SETD1A通过NEAT1/Wnt/β-catenin正反馈环路调控肺腺癌细胞干性及化疗敏感性的研究

Lung adenocarcinoma is the most prevalent lung cancer. Cancer stem cells play an important role in chemotherapy response. However, the mechanism of maintaining cancer stem cell property remains largely unclear. In the pre-experiment, we found that SETD1A expression was increased in lung adenocarcinoma stem cells compared with normal lung adenocarcinoma cells. SETD1A knockdown inhibited the self-renewal ability of lung adenocarcinoma stem cells, and increased the sensitivity of lung adenocarcinoma cells to cisplatin. Furthermore, we identified that NEAT1 levels were reduced following SETD1A knockdown, while Axin2 levels were elevated. In addition, β-catenin depletion significantly inhibited NEAT1 expression. Combined with recent references, we hypothesized that: SETD1A could be recruited to the NEAT1 promoter by OCT4 and promote NEAT1 transcription by inducing H3K4 trimethylation. Subsequently, NEAT1 could active Wnt/β-catenin pathway through inhibiting Axin2 expression, and thereby regulate lung adenocarcinoma stem cell property and chemotherapy sensitivity. In turn, Wnt pathway could elevate NEAT1 levels via increasing OCT4 expression and form a positive feedback loop of OCT4/NEAT1/Axin2/β-catenin. To test the hypothesis in this project, we plan to elucidate the mechanisam of SETD1A in regulating lung adenocarcinoma stem cell property and chemotherapy sensitivity by using sphere formation assay, chromatin immunoprecipitation assay and luciferase reporter gene assay. This project is expected to provide new thoughts for the chemosensitization of lung adenocarcinoma.

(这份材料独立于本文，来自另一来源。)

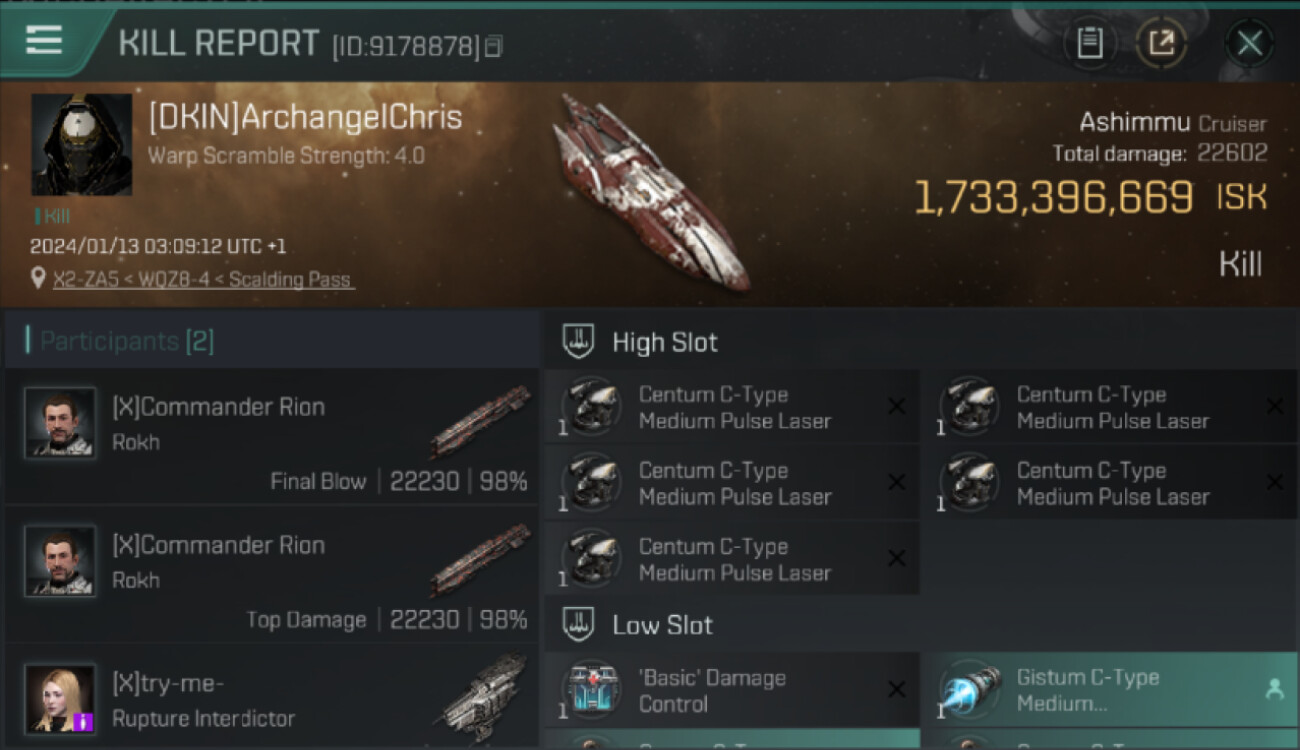
Task: Select the Participants [2] tab
Action: [x=127, y=341]
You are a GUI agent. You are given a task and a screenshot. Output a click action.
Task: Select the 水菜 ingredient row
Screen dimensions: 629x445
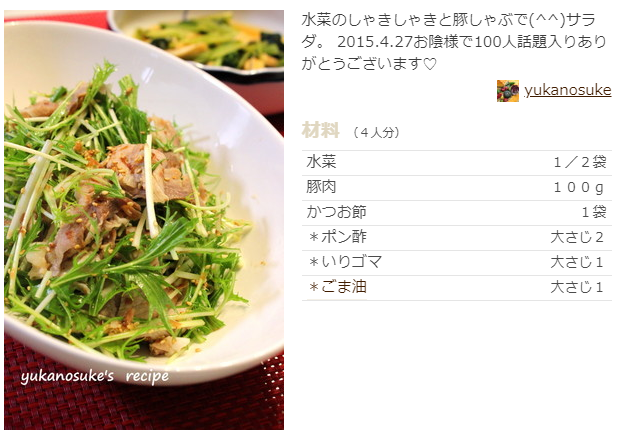(457, 163)
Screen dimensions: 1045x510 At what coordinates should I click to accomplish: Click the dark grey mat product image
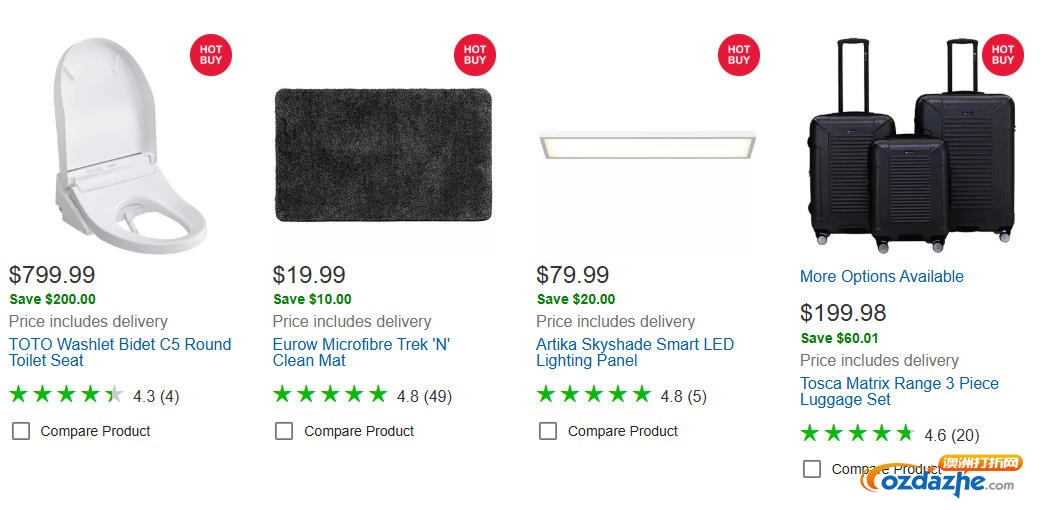pyautogui.click(x=383, y=155)
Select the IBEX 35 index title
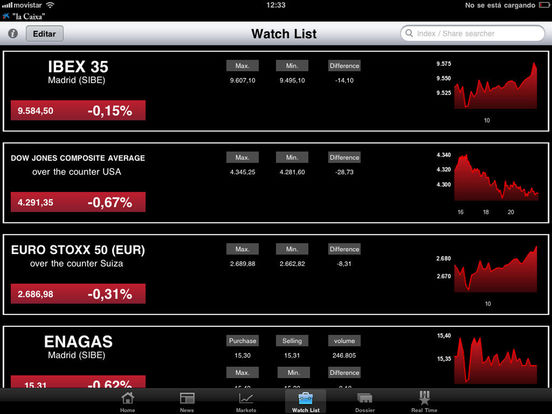 click(78, 67)
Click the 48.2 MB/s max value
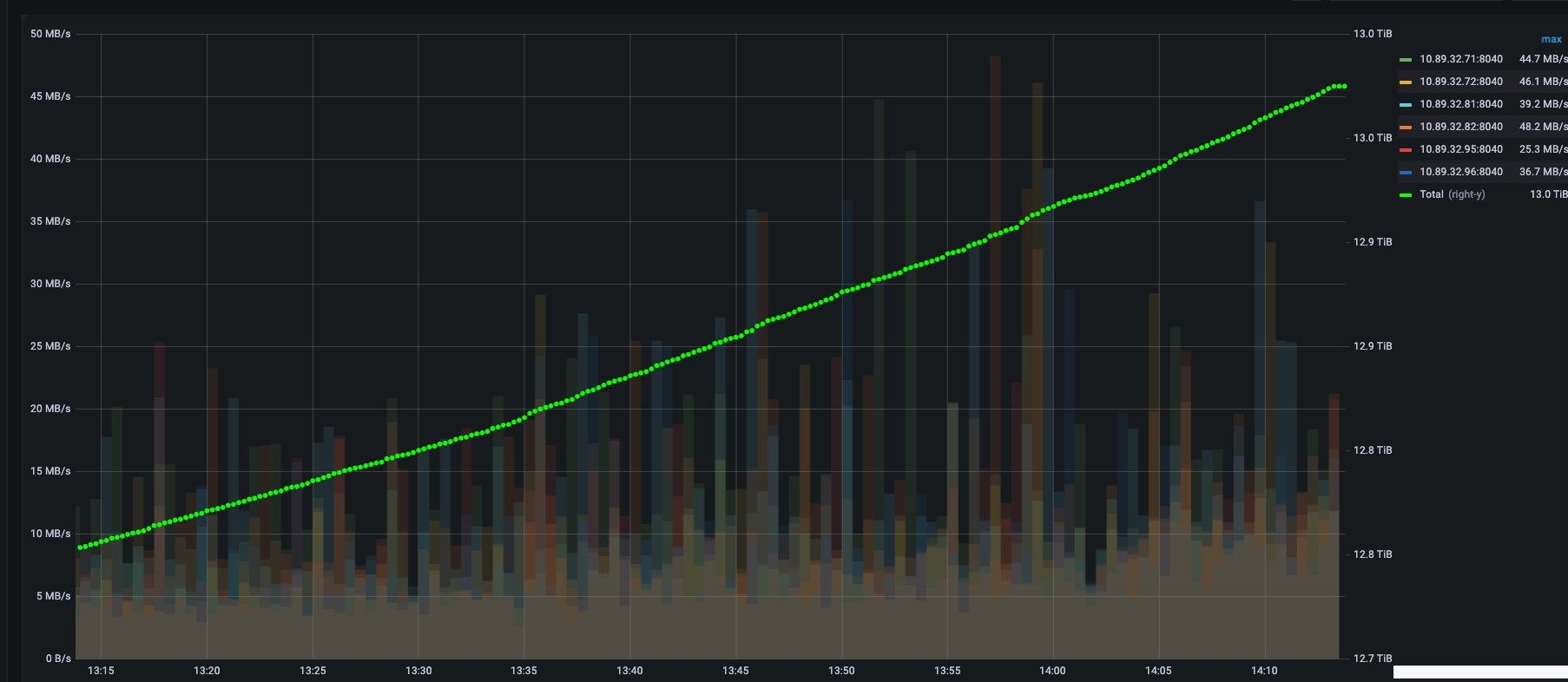This screenshot has width=1568, height=682. click(x=1542, y=127)
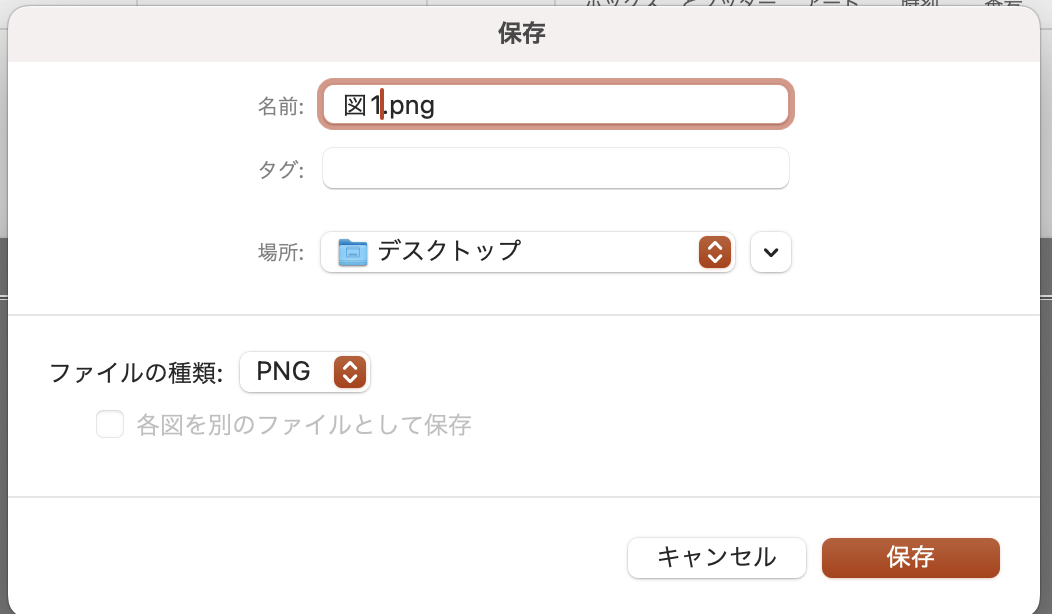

肺腺癌是最常见的肺癌类型，肿瘤干细胞是导致化疗失败的重要原因。前期研究中，我们发现肺腺癌干细胞中SETD1A表达上调，SETD1A敲减抑制肺腺癌干细胞自我更新能力，增强顺铂化疗敏感性，伴随着NEAT1表达下调及Axin2表达上调；而β-catenin敲减可下调NEAT1表达。结合文献及生物信息分析，我们提出假说：肺腺癌细胞中SETD1A可被OCT4募集至NEAT1启动子，促进H3K4三甲基化激活NEAT1转录，NEAT1通过抑制Axin2激活Wnt通路以调控肺腺癌干细胞特性及化疗敏感性；Wnt通路通过上调OCT4促进NEAT1表达形成OCT4/NEAT1/Axin2/β-catenin正反馈环路。本项目拟以球体形成实验、染色质免疫共沉淀、荧光素酶报告实验等方法深入探讨SETD1A通过NEAT1/Axin2轴激活Wnt/β-catenin通路相关机制，为肺腺癌干细胞研究及化疗增敏提供新思路。

肺癌是最常见的恶性肿瘤之一。近年来，由于分子靶向治疗和免疫治疗的广泛应用，非小细胞肺癌的治疗取得了长足的进展;然而，肺癌的5年生存率仍不足20%。因此，进一步研究NSCLC发生和发展的潜在机制仍然是迫切的临床需求。SETD1A催化H3K4到H3K4me3，而H3K4me3通常在转录起始位点富集以激活基因转录。同时SETD1A参与干细胞的多能性和恶性转化。本项目主要对SETD1A进行临床数据分析，体外实验以及体内实验三个部分的研究。发现SETD1A在NSCLC中表达明显增高，其过表达预示着NSCLC患者预后不良。功能实验发现，SETD1A通过Wnt/β-catenin通路正向调控NSCLC细胞的癌干细胞特性，负向调控顺铂敏感性。接下来发现SETD1A通过与β-catenin相互作用并稳定β-catenin，正向调控Wnt/β-catenin通路。SET结构域在SETD1A与β-catenin的相互作用中是不可或缺的。此外，发现SETD1A结合NEAT1和EZH2的启动子，通过诱导H3K4me3富集激活基因转录。抢救实验表明，SETD1A促进Wnt/β-catenin通路并在NSCLC中发挥其致癌功能，至少部分是通过上调NEAT1和EZH2来实现的。此外，SETD1A被证明是Wnt/β-catenin通路的直接靶点，从而在NSCLC细胞中形成正反馈环路，协同促进NSCLC的进展。基于本研究，可能会确定新的预后因素和治疗靶点，有助于改善NSCLC患者的诊断和预后。